═════ Source

POJ 1650 -- Integer Approximation

POJ 1650 -- Integer Approximation

Description

The FORTH programming language does not support floating-point arithmetic at all. Its author, Chuck Moore, maintains that floating-point calculations are too slow and most of the time can be emulated by integers with proper scaling. For example, to calculate the area of the circle with the radius R he suggests to use formula like R * R * 355 / 113, which is in fact surprisingly accurate. The value of 355 / 113 ≈ 3.141593 is approximating the value of PI with the absolute error of only about 2*10^-7. You are to find the best integer approximation of a given floating-point number A within a given integer limit L. That is, to find such two integers N and D (1 <= N, D <= L) that the value of absolute error |A - N / D| is minimal.

Input

The first line of input contains a floating-point number A (0.1 <= A < 10) with the precision of up to 15 decimal digits. The second line contains the integer limit L. (1 <= L <= 100000).

Output

Output file must contain two integers, N and D, separated by space.

Sample Input

3.14159265358979
10000

Sample Output

355 113

http://lolita-angel.diandian.com/post/2012-09-23/40039962086

/*

    题目大意：

        读入两个数A(小数位数最大为15位) ，l，在《=l的范围内找到两个整数n,d，使

        abs(a-n*d)最小。

    分析：

        1、普通做法：二分加枚举  O(nlogn)

        2、神奇的追赶法：思路上很好理解

             追赶法实际上那个就是对n和d逐个累加，始终保持着给定的

             关系。。。。（只可意会不可言传什么的）

   */

        

//追赶法：

#include<stdio.h>

#include<math.h>

#define inf 99999999

                     

int main()

{

    int l,n,d,ansn,ansd;

    double a,min,now,kk;

    while(scanf("%lf%d",&a,&l)!=EOF)

    {

        n=1,d=1,min=99999999;

        while(n<=l&&d<=l)

══════════
═════ Provided material

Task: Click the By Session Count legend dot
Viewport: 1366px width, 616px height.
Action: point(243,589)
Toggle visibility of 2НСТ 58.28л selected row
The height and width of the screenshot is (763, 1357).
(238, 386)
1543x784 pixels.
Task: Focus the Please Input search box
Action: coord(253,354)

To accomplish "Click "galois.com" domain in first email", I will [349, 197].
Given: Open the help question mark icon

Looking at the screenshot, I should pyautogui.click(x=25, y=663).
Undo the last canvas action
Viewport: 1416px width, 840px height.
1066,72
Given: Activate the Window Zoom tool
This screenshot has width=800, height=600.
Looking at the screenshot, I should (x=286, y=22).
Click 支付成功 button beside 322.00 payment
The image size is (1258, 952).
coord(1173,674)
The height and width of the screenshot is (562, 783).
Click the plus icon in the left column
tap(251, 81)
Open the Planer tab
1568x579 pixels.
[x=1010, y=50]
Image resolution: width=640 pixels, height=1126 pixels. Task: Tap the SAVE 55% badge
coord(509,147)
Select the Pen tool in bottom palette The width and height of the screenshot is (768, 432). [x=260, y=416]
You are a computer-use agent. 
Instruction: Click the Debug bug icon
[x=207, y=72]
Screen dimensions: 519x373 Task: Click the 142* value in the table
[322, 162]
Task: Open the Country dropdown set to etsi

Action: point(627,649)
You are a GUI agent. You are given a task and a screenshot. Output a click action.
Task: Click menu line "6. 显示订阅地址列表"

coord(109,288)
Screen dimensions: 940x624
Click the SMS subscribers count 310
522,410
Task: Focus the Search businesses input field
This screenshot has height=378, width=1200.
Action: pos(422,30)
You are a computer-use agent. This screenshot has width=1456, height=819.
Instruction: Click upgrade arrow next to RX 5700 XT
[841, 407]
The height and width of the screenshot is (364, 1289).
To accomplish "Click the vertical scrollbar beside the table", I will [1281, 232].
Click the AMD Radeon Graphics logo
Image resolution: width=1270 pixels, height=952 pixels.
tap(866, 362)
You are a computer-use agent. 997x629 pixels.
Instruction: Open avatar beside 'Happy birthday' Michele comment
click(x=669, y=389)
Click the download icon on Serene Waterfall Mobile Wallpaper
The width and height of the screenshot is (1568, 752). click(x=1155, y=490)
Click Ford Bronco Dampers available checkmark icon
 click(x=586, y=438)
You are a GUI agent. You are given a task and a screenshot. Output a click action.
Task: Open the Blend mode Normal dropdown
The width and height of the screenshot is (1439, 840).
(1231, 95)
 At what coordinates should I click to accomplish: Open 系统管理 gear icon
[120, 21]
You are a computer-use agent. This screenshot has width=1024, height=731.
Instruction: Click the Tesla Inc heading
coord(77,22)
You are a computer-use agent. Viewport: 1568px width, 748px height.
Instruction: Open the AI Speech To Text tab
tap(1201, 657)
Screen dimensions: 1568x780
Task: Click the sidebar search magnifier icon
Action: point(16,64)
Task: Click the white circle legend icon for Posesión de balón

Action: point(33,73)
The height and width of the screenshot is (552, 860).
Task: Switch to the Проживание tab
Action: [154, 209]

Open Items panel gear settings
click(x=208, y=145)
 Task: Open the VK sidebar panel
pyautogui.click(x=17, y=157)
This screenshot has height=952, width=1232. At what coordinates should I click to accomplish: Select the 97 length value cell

══════════

Complete the following ::
1. In the Integer Approximation page, write out the part that opens with the words containing "The FORTH programming" and closes with "D| is minimal.".
2. Name every variable that the code on the Integer Approximation page declares with the type int.
3. Carry on the code on the Integer Approximation page from the point where it stops.

Per-task answers ::
1.
The FORTH programming language does not support floating-point arithmetic at all. Its author, Chuck Moore, maintains that floating-point calculations are too slow and most of the time can be emulated by integers with proper scaling. For example, to calculate the area of the circle with the radius R he suggests to use formula like R * R * 355 / 113, which is in fact surprisingly accurate. The value of 355 / 113 ≈ 3.141593 is approximating the value of PI with the absolute error of only about 2*10^-7. You are to find the best integer approximation of a given floating-point number A within a given integer limit L. That is, to find such two integers N and D (1 <= N, D <= L) that the value of absolute error |A - N / D| is minimal.

2. l, n, d, ansn, ansd

3.
        {

            kk=a-(double)n/d;

            now=fabs(kk);

            if(now<min)

            {

                min=now;

                ansn=n;

                ansd=d;

            }

            if(kk<=0)

                d++;

            else

                n++;

        }

        printf("%d %d\n",ansn,ansd);

    }

    return 0;

}

/*

//二分法

#include<stdio.h>

#include<math.h>

double A;

double Temp,min;

int L,N,D;

int main()

{

    //freopen("1.txt","r",stdin);

    //freopen("3.txt","w",stdout);

    int i,j;

    min=10.0;

    scanf("%lf%d",&A,&L);

    for(i=1;i<=L;i++)

    {

                         

        j=(int)(i/A);

        if(j>L)

            continue;

        Temp=fabs(A-(double)i/(double)j);

        if(Temp<min)

        {

            min=Temp;

            N=i;

            D=j;

        }

        j++;

        if(j>L)

            continue;

        Temp=fabs(A-(double)i/(double)j);

        if(Temp<min)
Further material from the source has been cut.